For their debut episode, which focused on accomplished pizza “Masters,” Garcia and Basille — Staten Island natives and co-owners of the NYC-based Artichoke Basille pizza mini-empire — spent the better part of a day hanging out with Pizzaiolo chef-owner Charlie Hallowell. They accompanied Hallowell to the farmers’ market and watched him hand-pick the produce the restaurant would be using that day — a process that made a big impression since, according to Basille, it’s still virtually unheard of for New York City restaurateurs to take on that responsibility.
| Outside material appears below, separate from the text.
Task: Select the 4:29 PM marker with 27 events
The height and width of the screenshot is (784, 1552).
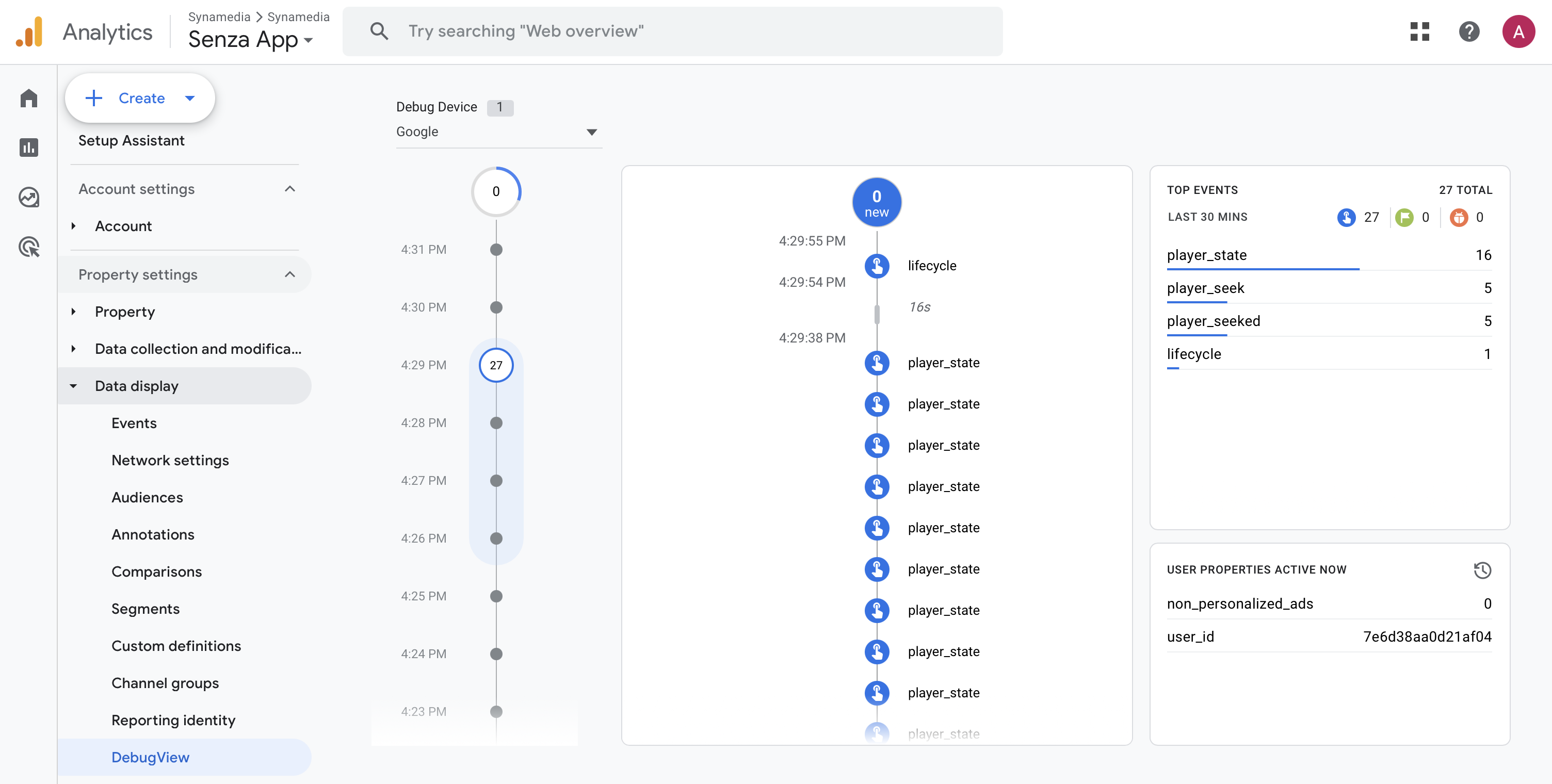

Afterward, the cousins paid a visit to the Pizzaiolo kitchen and watched Hallowell put together a pie topped with wild nettles and house-made sausage. Here in the Bay Area, we take a local, seasonal ingredient like wild nettles for granted (I must have seen them on three or four menus in the past week alone). But Garcia said he’d never even heard of nettles before filming the show: “I was thinking to myself, ‘Is this some kind of weird Bay Area thing, where you put it in your mouth and your mouth stings?’”

It shouldn’t come as a surprise to anyone who’s spent any time watching food TV that the wild nettle pizza turned out to be up to snuff — at one point in the episode, Garcia exclaims, “I was eating weeds, and I was loving them!”

Basille (left) and Garcia, in their element.
  • Cooking Channel
  • Basille (left) and Garcia, in their element.
Over the course of six episodes, Pizza Cuz takes Garcia and Basille to pizzerias all over the country, where they check out regional specialties, learn new dough recipes, and see the logistics of how different types of pizza restaurants operate. And as much as he loved Pizzaiolo, Garcia said his favorite pizza place that he visited in Northern California was actually another Bay Area institution: Berkeley’s Cheese Board Pizza (1512 Shattuck Ave.), which is featured in the show’s third episode.

“There was something about The Cheese Board that was electric when you went inside,” Garcia said, praising the Berkeley co-op’s market-driven approach to toppings, its sourdough crust, and its “ingenious” technique of cooking pizza on upside-down baking trays. Given the shop’s infamous lines out the door, Garcia also marveled at the efficiency of the cooks: “I never saw more pizza than was pumped out at the Cheeseboard in my life.”

The half-hour-long premiere episode of Pizza Cuz, which includes the segment filmed at Pizzaiolo, will debut tonight at 6 p.m. and 10 p.m. on the Cooking Channel. The episode will also air several more times during the course of the week — check the show’s website, or your local cable listings, for upcoming broadcast times.